==== Given data ====
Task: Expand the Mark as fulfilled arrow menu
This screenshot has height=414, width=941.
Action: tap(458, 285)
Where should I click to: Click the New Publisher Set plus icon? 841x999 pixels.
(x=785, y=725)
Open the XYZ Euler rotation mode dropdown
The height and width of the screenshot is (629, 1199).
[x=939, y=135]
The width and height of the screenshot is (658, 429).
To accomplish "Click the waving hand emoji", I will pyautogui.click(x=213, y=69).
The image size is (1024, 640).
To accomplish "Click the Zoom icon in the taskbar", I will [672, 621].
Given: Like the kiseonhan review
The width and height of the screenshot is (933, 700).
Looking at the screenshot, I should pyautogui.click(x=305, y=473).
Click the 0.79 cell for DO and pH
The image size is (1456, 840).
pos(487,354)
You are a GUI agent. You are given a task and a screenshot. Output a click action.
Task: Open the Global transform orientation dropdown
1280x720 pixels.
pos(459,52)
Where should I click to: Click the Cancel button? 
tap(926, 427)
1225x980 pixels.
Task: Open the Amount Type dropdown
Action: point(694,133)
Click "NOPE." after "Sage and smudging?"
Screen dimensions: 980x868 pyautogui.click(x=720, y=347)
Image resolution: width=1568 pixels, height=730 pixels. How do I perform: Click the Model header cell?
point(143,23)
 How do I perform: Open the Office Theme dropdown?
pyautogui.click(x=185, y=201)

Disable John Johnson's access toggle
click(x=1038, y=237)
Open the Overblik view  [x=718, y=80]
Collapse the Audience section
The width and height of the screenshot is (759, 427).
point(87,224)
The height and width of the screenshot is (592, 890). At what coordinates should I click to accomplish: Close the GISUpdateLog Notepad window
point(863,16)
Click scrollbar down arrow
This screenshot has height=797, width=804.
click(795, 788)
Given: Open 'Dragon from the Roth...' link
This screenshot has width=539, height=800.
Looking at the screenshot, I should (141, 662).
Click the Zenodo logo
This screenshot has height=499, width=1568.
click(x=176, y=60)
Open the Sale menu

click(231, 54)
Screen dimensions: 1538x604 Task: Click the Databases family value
====
In full and without alteration, reproduce the records above.

Answer for the task →
Task: Expand the Mark as fulfilled arrow menu
This screenshot has height=414, width=941.
Action: tap(458, 285)
Where should I click to: Click the New Publisher Set plus icon? 841x999 pixels.
(x=785, y=725)
Open the XYZ Euler rotation mode dropdown
The height and width of the screenshot is (629, 1199).
[x=939, y=135]
The width and height of the screenshot is (658, 429).
To accomplish "Click the waving hand emoji", I will pyautogui.click(x=213, y=69).
The image size is (1024, 640).
To accomplish "Click the Zoom icon in the taskbar", I will [672, 621].
Given: Like the kiseonhan review
The width and height of the screenshot is (933, 700).
Looking at the screenshot, I should pyautogui.click(x=305, y=473).
Click the 0.79 cell for DO and pH
The image size is (1456, 840).
pos(487,354)
You are a GUI agent. You are given a task and a screenshot. Output a click action.
Task: Open the Global transform orientation dropdown
1280x720 pixels.
pos(459,52)
Where should I click to: Click the Cancel button? 
tap(926, 427)
1225x980 pixels.
Task: Open the Amount Type dropdown
Action: point(694,133)
Click "NOPE." after "Sage and smudging?"
Screen dimensions: 980x868 pyautogui.click(x=720, y=347)
Image resolution: width=1568 pixels, height=730 pixels. How do I perform: Click the Model header cell?
point(143,23)
 How do I perform: Open the Office Theme dropdown?
pyautogui.click(x=185, y=201)

Disable John Johnson's access toggle
click(x=1038, y=237)
Open the Overblik view  [x=718, y=80]
Collapse the Audience section
The width and height of the screenshot is (759, 427).
point(87,224)
The height and width of the screenshot is (592, 890). At what coordinates should I click to accomplish: Close the GISUpdateLog Notepad window
point(863,16)
Click scrollbar down arrow
This screenshot has height=797, width=804.
click(795, 788)
Given: Open 'Dragon from the Roth...' link
This screenshot has width=539, height=800.
Looking at the screenshot, I should (141, 662).
Click the Zenodo logo
This screenshot has height=499, width=1568.
click(x=176, y=60)
Open the Sale menu

click(231, 54)
Screen dimensions: 1538x604 Task: Click the Databases family value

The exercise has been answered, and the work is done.